Holding the lamp in one hand, I padded up the back stairs to the second floor and stopped in front of the door of the bedroom that Beth and I had used. I hadn’t had it on the first floor but here I had an eerie feeling that I was being watched. I opened the door and held the lamp high.

It was the same with the three other bedrooms on the floor. They were all as Beth had left them when she’d left the island, stripped to the bare mattress with the bedding folded neatly and piled at the foot of each bed. It was my nerves, nothing more. I started to light a cigarette as I climbed the stairs to the attic, then decided to conserve my supply. Cigarettes were another thing that Beth and I had forgotten.

The old house had been built by my grandfather when both labor and lumber were cheap. Rumpus rooms hadn’t been thought of, but he’d finished the attic as a ballroom so he and his friends could dance when a party of boats had come out from the mainland or a rare passenger vessel, New Orleans- or Havana-bound, had dropped anchor in the deep channel.

The finished section was thirty by forty feet, paneled in rare woods, with two large dormer windows on each side and two more windows at each end. But it had been a long time since it had been used as a ballroom. The windows had been boarded up and covered with cobwebs for years.
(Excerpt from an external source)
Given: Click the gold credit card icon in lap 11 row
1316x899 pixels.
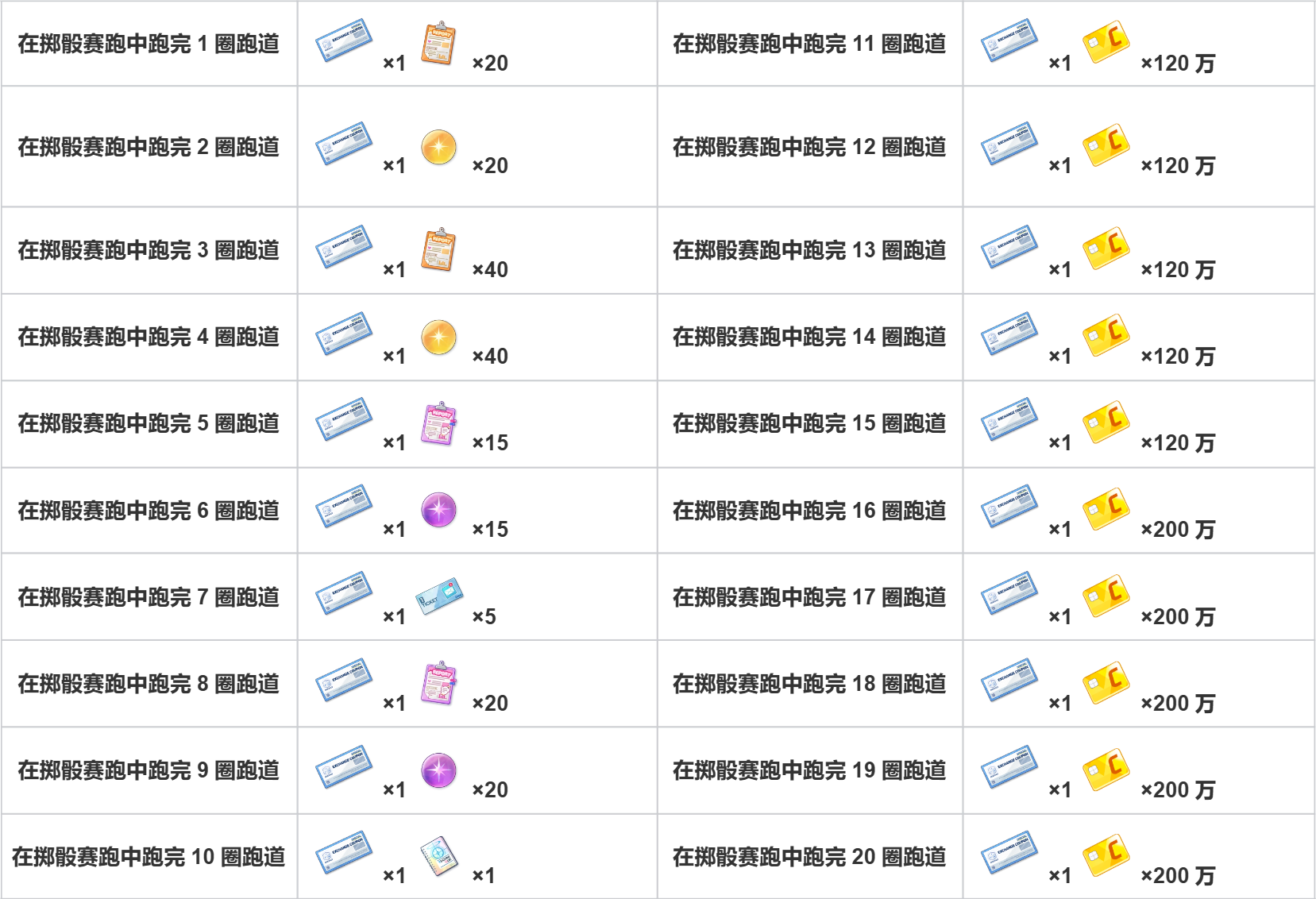Looking at the screenshot, I should [x=1106, y=42].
Even when I had been a small boy, the attic had become a family catch-all.

I pushed open the heavy door and walked in and a sudden gust of wind blew out the flame of my lamp. Cursing the wind, I walked a few more feet. Then setting the lamp on the bare floor I lifted the hot glass chimney, struck a match and applied it to the wick.
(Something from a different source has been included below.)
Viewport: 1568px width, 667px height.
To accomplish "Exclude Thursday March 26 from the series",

I wasn’t alone in the attic. Sitting in built-in bunks against the wall were perhaps a dozen men, their eyes as flat and expressionless as those of the coiled rattlesnake I had seen on the chaise longue. I’d seen their faces before.

At least I’d seen similar faces in the stews of Marseille, Port Said, Sevastopol, Hamburg, and two dozen other war-torn ports. They were the faces of wanted men. Men wanted in their own countries for treason and murder and fabulous thefts. Men willing to pay a stiff price to escape the noose, the guillotine, the firing squad, and the garrote.

I straightened. “What the hell?”

A thin-faced man with a heavy accent said, “Someone make out that light.”

It was the only word spoken. Another man snatched the lamp from me and extinguished it. I reached for the gun that had killed Zo and remembered it was in the pocket of my coat. And I’d left my coat in the kitchen.

Then the first of a dozen fists found me and beat me to my knees with the deadly precision of men who have nothing left to lose. I fought back to my feet and the ring of fists hemming me in gave way for a moment as I tried to pound my way to the door. Then a foot thudded into me. As I went screaming to the floor, still other feet found my head, my chin.

The huge tarpon was back on my line. Only this time, like a fool, I’d allowed the line to become entangled with my ankles and he’d pulled me over the side of the cruiser and was heading, seemingly, for the bottom of the gulf out in fifty fathoms.

I was cold. I was wet. I was strangling. I was sinking through endless fathoms of black water, towed by the huge fish. It was strange what a man would dream.